Diagnosing GDM early is important because babies of women with GDM can gain too much weight, making it difficult to have a normal delivery. There is also an increased chance of premature delivery. Babies who are born to women with GDM also have a greater chance of developing diabetes and becoming obese as they grow up.
During my first pregnancy, I reveled in being able to eat whatever I wanted, only to find out that when you are pregnant you are not really eating for two. At least not for two grown people! Managing glucose levels in GDM is really centered around a proper diet. Total calories for one day depend on your weight and activity, and breakfast should be the smallest meal of the day, not the heaviest, because our blood glucose levels already naturally go up in the morning.
Some women also tend to gain a lot of weight during pregnancy. GDM or not, weight gain should be gradual and only at a rate of about half a pound every one or two weeks, depending on the recommendation of your doctor.

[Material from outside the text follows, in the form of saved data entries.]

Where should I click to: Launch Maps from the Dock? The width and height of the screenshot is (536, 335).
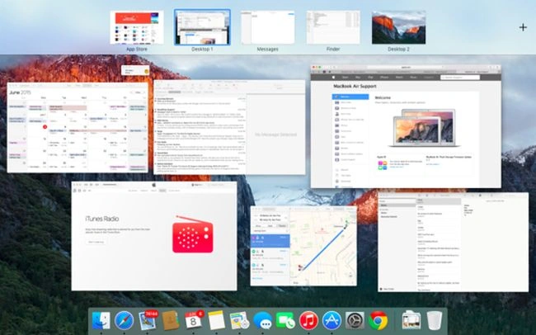[x=239, y=321]
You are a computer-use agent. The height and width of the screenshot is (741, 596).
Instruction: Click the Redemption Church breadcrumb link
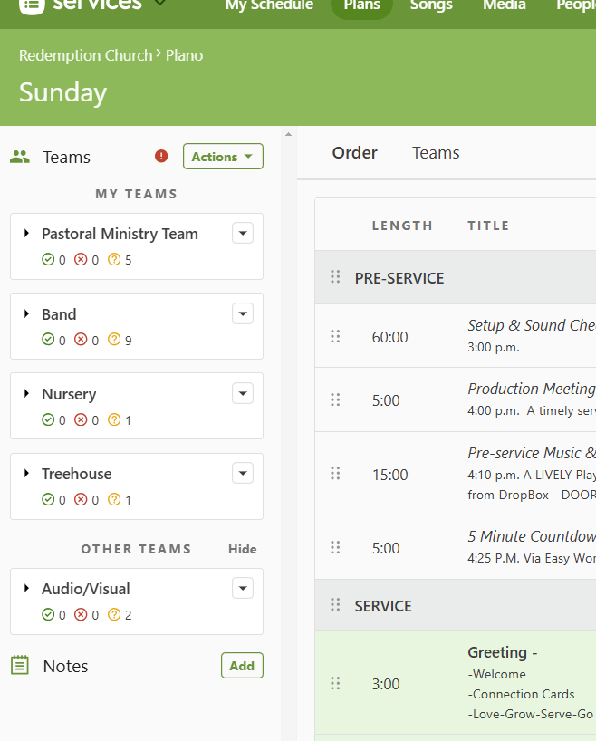point(85,55)
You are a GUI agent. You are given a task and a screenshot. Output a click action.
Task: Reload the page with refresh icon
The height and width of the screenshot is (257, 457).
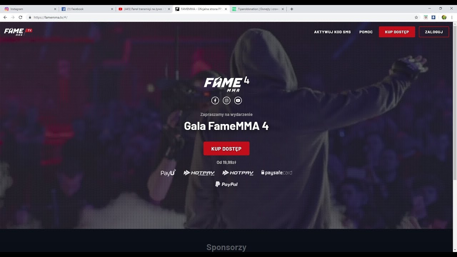pos(20,17)
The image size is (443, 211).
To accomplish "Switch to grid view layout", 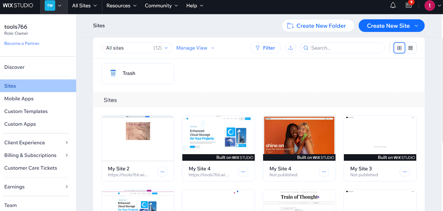I will pyautogui.click(x=399, y=48).
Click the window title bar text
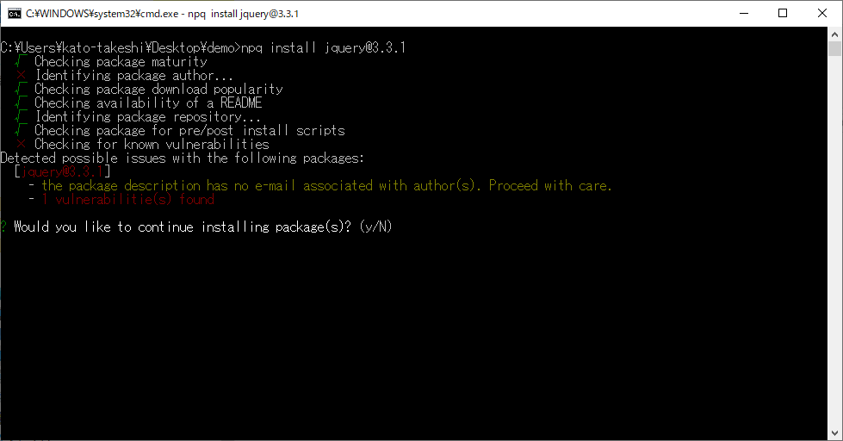The height and width of the screenshot is (441, 843). point(163,14)
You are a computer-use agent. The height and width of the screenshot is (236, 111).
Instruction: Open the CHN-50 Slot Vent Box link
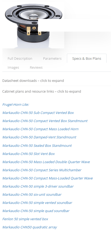click(29, 154)
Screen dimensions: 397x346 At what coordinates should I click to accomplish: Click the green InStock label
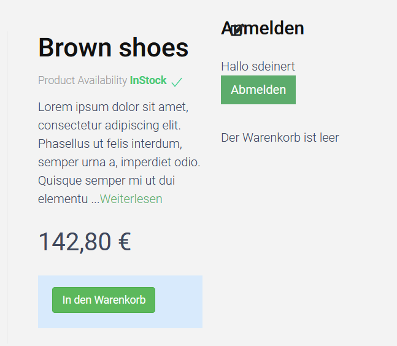(x=148, y=80)
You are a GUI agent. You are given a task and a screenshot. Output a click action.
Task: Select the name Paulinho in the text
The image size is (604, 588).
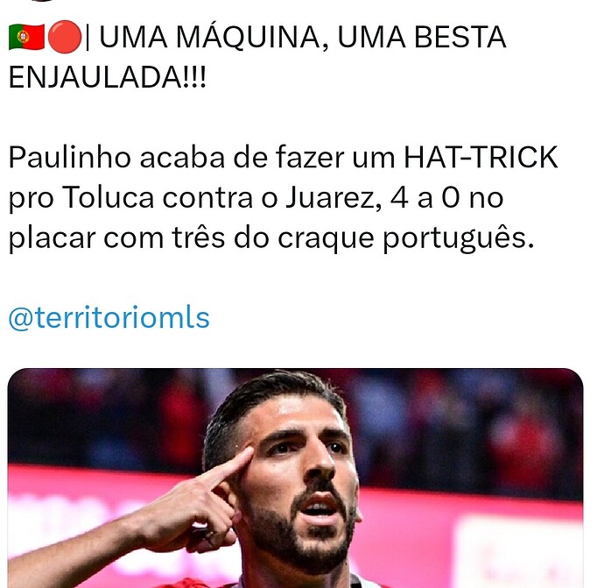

Blood glucose levels should also be measured, either by finger stick and a glucometer or continuous glucose monitoring. Testing should be done before and after meals (either one or two hours from the first bite of food), and your doctor will instruct you on how often you should be checking and what glucose levels you should target.
If diet and exercise are not enough to control glucose levels, some patients may need to take medication. About 10 to 20 percent of women with GDM need to inject insulin for blood glucose control, with insulin being effective and safe to take in pregnancy. Once the GDM is resolved, insulin is usually not needed after delivery.
Women with GDM should remember to do an OGTT again six weeks after delivery to make sure that blood glucose levels have indeed returned to normal. Half of the women who have GDM develop diabetes in the next five to 10 years, and annual testing is recommended to catch this early. To remember that you have to do this test once a year you should do it during the month of your birthday, as a birthday gift to yourself.
If you have GDM, consult with your doctor regularly, ask questions and educate yourself because the more you know, the more in control you will feel. Know that you are taking the proper steps toward taking care of yourself and your baby.
Whenever my patients with GDM start to become frustrated with the diet restrictions, finger sticks and medications, I remind them, “Eyes on the prize.” Being with child is a gift, and the difficulties that were endured during the pregnancy are all worth it, once you hear the first cries of your baby and hold your precious little one in your arms.